← Back to team overview

maria-developers team mailing list archive

Re: engine condition pushdown

 

Hi Sergej,
attached you will find a file with commands for generating the effect.
It's not a script so please copy and paste the lines into your
favourite front-end.
Here is the result on my test:
# the result in cond_push():
for TestSmall: OK
for TestBig: OK

start scanning TestSmall: OK

1st scanning TestBig:
FIELD-ITEM  [TestECP] [B] [PZN] name=<PZN>

2nd scanning TestBig:
FIELD-ITEM  [TestECP] [B] [PZN]
str_length=<2>  str_value=<37>  name=<PZN>

3rd scanning TestBig:
FIELD-ITEM  [TestECP] [B] [PZN] str_length=<7>  str_value=<222    >
name=<PZN>

4th scanning TestBig:
FIELD-ITEM  [TestECP] [B] [PZN] str_length=<3>  str_value=<371>
name=<PZN>

5th scanning TestBig:
FIELD-ITEM  [TestECP] [B] [PZN] str_length=<7>  str_value=<3717997>
name=<PZN>

as you cann see from the INSERT-statement above it is:
1st: is <>,         should have been <12>
2nd: is <2>,        should have been <3717968>
3rd: is <222    >,  should have been <222>
4th: ia <371>,      should have been <3717980>
5th: is <3717997>,  this is correct!The data is almost identical to the data in my text.Hope this helps.
AugustQ
Am Sonntag, den 19.02.2017, 17:32 +0100 schrieb Sergei Golubchik:
> Hi, AugustQ!
> 
> First, there won't be an answer to your question here, sorry :(
> 
> A couple of thoughts:
> 
> cond->str_value is not the how you get the value of an Item.
> Item::str_value is kind of a internal storage in the Item, can be
> used
> as a cache or temporary value holder or anything. Or not used at all,
> it's up to the individual item implementation. For some items it
> might
> hold the value.

### Recorded information

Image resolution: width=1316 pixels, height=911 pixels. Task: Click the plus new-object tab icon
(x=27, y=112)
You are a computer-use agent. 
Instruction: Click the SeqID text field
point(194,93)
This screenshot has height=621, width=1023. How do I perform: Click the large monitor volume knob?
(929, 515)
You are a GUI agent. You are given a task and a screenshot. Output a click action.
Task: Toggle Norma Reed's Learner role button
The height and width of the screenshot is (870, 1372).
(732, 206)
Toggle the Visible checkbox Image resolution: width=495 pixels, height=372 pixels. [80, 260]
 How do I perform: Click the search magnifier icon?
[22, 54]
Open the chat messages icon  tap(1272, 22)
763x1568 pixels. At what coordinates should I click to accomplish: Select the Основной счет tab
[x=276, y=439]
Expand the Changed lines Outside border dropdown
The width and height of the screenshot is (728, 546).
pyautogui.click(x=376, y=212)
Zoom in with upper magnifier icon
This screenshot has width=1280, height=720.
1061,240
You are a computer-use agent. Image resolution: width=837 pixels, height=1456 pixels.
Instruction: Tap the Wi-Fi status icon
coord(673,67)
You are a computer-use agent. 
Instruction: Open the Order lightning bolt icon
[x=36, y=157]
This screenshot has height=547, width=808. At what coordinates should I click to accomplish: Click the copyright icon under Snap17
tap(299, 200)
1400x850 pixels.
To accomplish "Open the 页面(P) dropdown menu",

### To be done
Return, verbatim, the portion of the mailing-list message on engine condition pushdown from "maria-developers team mailing" up to and including "favourite front-end.".

### Exercise response
maria-developers team mailing list archive

Re: engine condition pushdown

 

Hi Sergej,
attached you will find a file with commands for generating the effect.
It's not a script so please copy and paste the lines into your
favourite front-end.